There is enough evidence to suggest that our major energy sources are depleting, as well as that buildings account for a huge percentage of energy consumption. Butler (2008, 520) identifies that buildings across the globe account for up to 45% of energy consumption and greenhouse-gas emissions. However much of this can be changed if the architects initial design takes into account environmental and ethical factors. Switching the focus towards designs that no longer rely on synthetic energy sources for climatic comfort.

Bioclimatic design utilizes the freely occurring natural sources of energy of a location to obtain optimal climatic comfort within a building, as well as minimal environmental damage. Through close consideration of climatic and environmental circumstances the need for inorganic energy sources can be eliminated (Bioclimaticx, 2013). If buildings were designed to coexist with their natural environments, to take into account the natural flows of energy surrounding and entering a building, then high-energy products such as air conditioners and heaters would not be necessary.

Delancy (2004,149) suggests that environmental ethics may be one of the first moral concepts providing architects with clear design criteria. It is important that architects begin to see the need to design to coexist with nature in order to sustain all organisms, both surrounding and occupying buildings. It is the role of the architect to take into account the natural elements of a building site and design using them to their full potential. Thus reducing the level of synthetic energy required to achieve climatic comfort and the accompanying environmental damages.

Whilst bioclimatic design focuses on the immediately available natural sources of energy, passive energy design provides options to best utilize and store this energy. If the initial design is carefully thought through and simple insulation methods are applied, the level of heat fluctuation in a building can be largely reduced (Parameshwarana, et al. 2012, 2399). The technique of ‘free-cooling’ is another successful passive climate control technique, where cool air from the evening is stored and released into the building during the day as temperatures rise. Raj and Velraj (2010, 2820) contend that through using latent heat thermal energy storage systems (LHTES) the level of carbon emissions typically produced through cooling systems, such as air-conditioners, is greatly reduced.

Thus air provided to the building comes at a lower cost in terms of energy usage and is of a much higher quality for the environment and occupants. Free cooling and other passive energy design techniques are very specific to different regions and will not work successfully if the architect has not taken this into account. Bioclimatic design and passive energy design work together to gain optimal low energy climate control. It is important that the architect is able to use them simultaneously to gain the best possible outcome. Through implementing these techniques the architect can have a great affect on the environment as well as the quality of life and health of the occupants. Although our current sources of energy are depleting and the prices are rising, the integration of bioclimatic design can help limit this and eliminate the problems it is causing. Through the use of bioclimatic design the current pressure on our finite energy sources can be reduced through the utilization of natural and freely occurring sources of energy, such as wind and solar.

> **Material**:
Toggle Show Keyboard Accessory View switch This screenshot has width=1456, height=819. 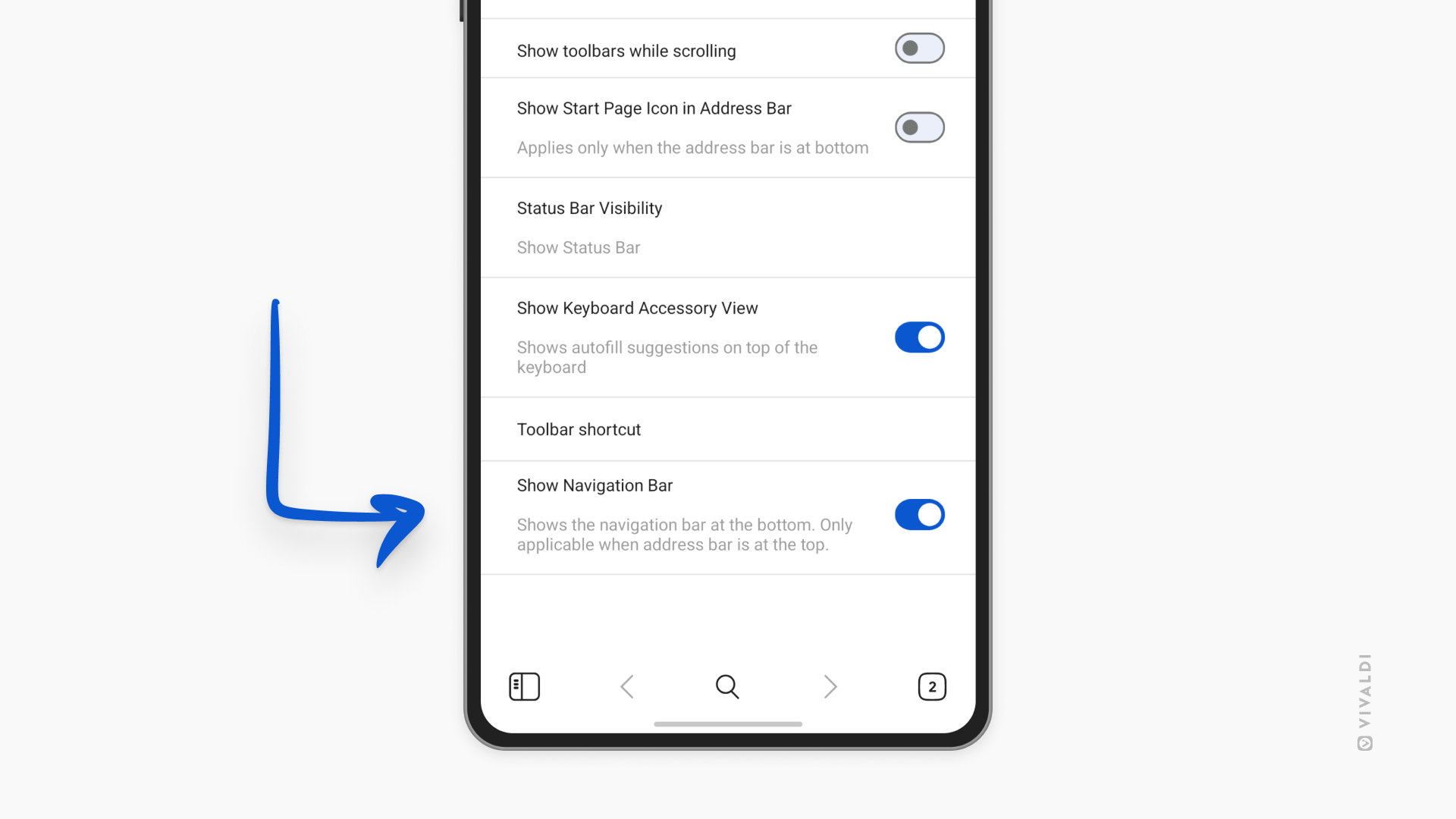(x=918, y=336)
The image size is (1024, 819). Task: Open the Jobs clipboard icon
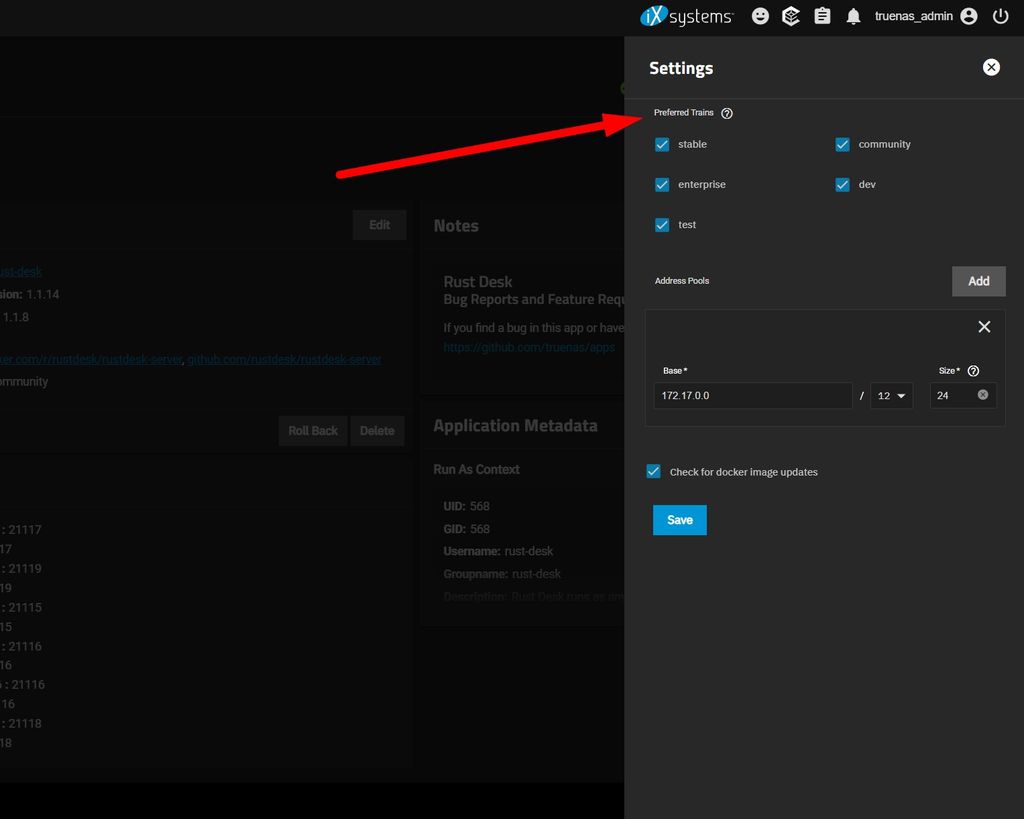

> **Task requirements**:
(A) Repeat, word for word, the part of the passage on bioclimatic design that opens with the words containing "Bioclimatic design utilizes" and closes with "not be necessary.".
(B) List every source cited in the passage on bioclimatic design, giving each with its year.
(C) In the passage on bioclimatic design, what share of global energy consumption and greenhouse-gas emissions does Butler attribute to buildings?

> **Complete answers**:
(A)
Bioclimatic design utilizes the freely occurring natural sources of energy of a location to obtain optimal climatic comfort within a building, as well as minimal environmental damage. Through close consideration of climatic and environmental circumstances the need for inorganic energy sources can be eliminated (Bioclimaticx, 2013). If buildings were designed to coexist with their natural environments, to take into account the natural flows of energy surrounding and entering a building, then high-energy products such as air conditioners and heaters would not be necessary.

(B) Butler (2008); Bioclimaticx (2013); Delancy (2004); Parameshwarana, et al. (2012); Raj and Velraj (2010)

(C) Up to 45%.